Start of Selected extract
[Tutor] How to post: Was Re: The Charms of Gmail

Mark Lawrence breamoreboy at yahoo.co.uk
Mon Dec 23 13:59:15 CET 2013


On 23/12/2013 12:00, Oscar Benjamin wrote:
> On 22 December 2013 21:01, Dominik George <nik at naturalnet.de> wrote:
>>
>> And it is what I hate *most*, especially on mailing lists. It makes me
>> want to call for a complete GMail ban, because it appears GMail users
>> *always* manage to do such things ...
>
> Can we please focus on being welcoming to newcomers instead of making
> unfounded generalisations?
>
> I think it's very unfortunate that so many threads on python-list get
> hijacked by flame wars about newsgroup etiquette but I don't want to
> make it worse by wading in on them there. At least here in the tutor
> list can we just try to be inviting? Keith has received several (IMO)
> slightly rude and unhelpful replies about how to post here and now
> you're having a go at all gmail users! Every email client has its
> quirks and gmail is no exception but it can be used in a perfectly
> reasonable way.
>
> Suggestions about how to post should be given as advice rather than
> criticism. It's obvious that the expected conduct on this list (no
> plain-text, interleaved reply, quote attribution etc.) are surprising
> to the majority of newcomers here. So when someone isn't aware of the
> conventions or doesn't yet know how to follow them with their
> technology then we shouldn't be surprised and certainly shouldn't make
> them feel inadequate.
End of Selected extract
Required tasks ::
(1) Answer these questions about the Tutor list post:
(a) On what date did Oscar Benjamin write his message?
(b) What does Dominik George say he wants to call for?
(c) According to Oscar Benjamin, how should suggestions about how to post be given?
(2) Pull out the stretch of the Tutor list post from "Mark Lawrence breamoreboy" through "such things ...", copying it word for word.
The data has no connection to the Tutor list post.
Start of Provided material
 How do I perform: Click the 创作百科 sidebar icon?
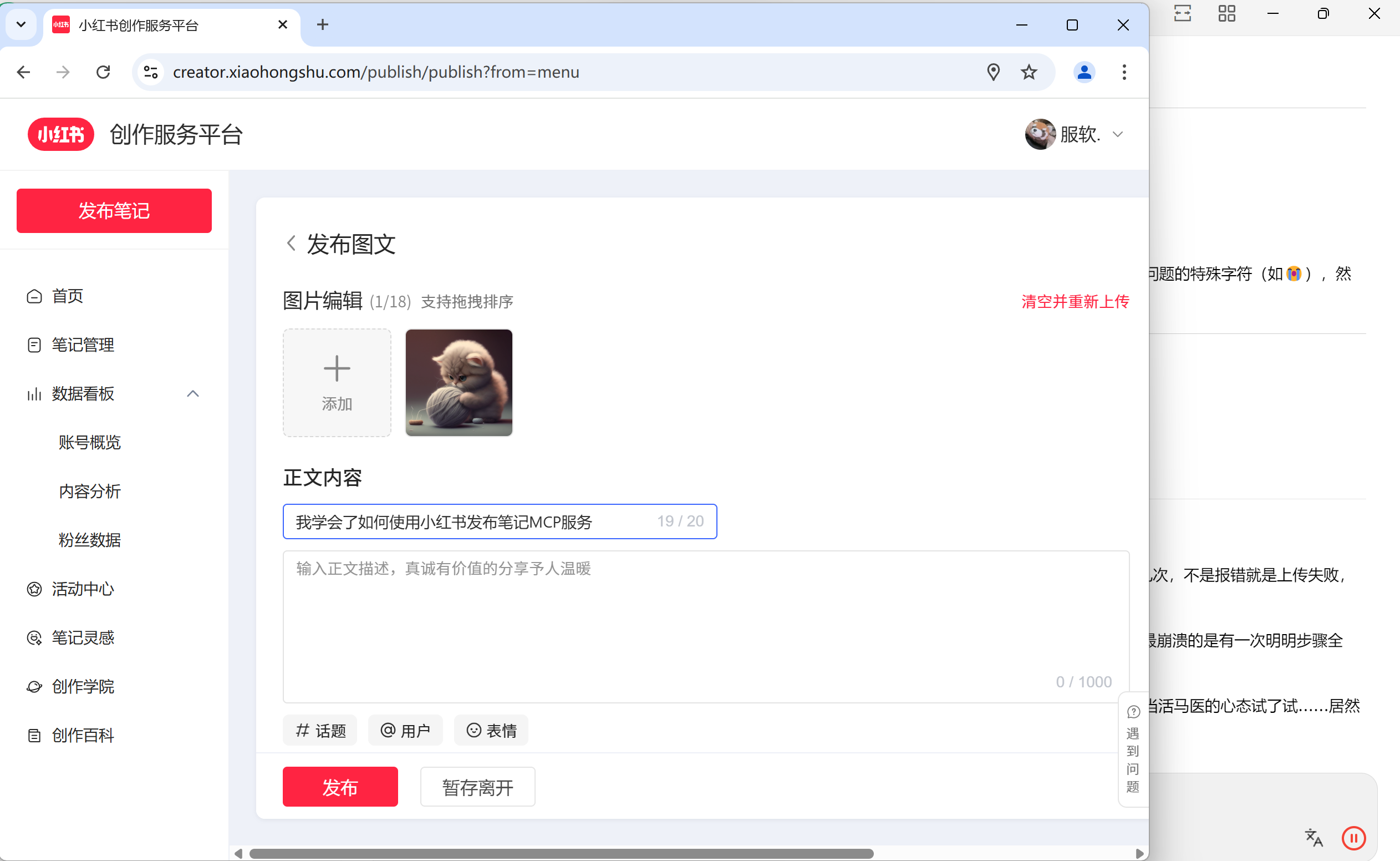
End of Provided material
Answers for the tasks ::
(1)
(a) 23/12/2013
(b) A complete GMail ban
(c) As advice rather than criticism

(2)
Mark Lawrence breamoreboy at yahoo.co.uk
Mon Dec 23 13:59:15 CET 2013


On 23/12/2013 12:00, Oscar Benjamin wrote:
> On 22 December 2013 21:01, Dominik George <nik at naturalnet.de> wrote:
>>
>> And it is what I hate *most*, especially on mailing lists. It makes me
>> want to call for a complete GMail ban, because it appears GMail users
>> *always* manage to do such things ...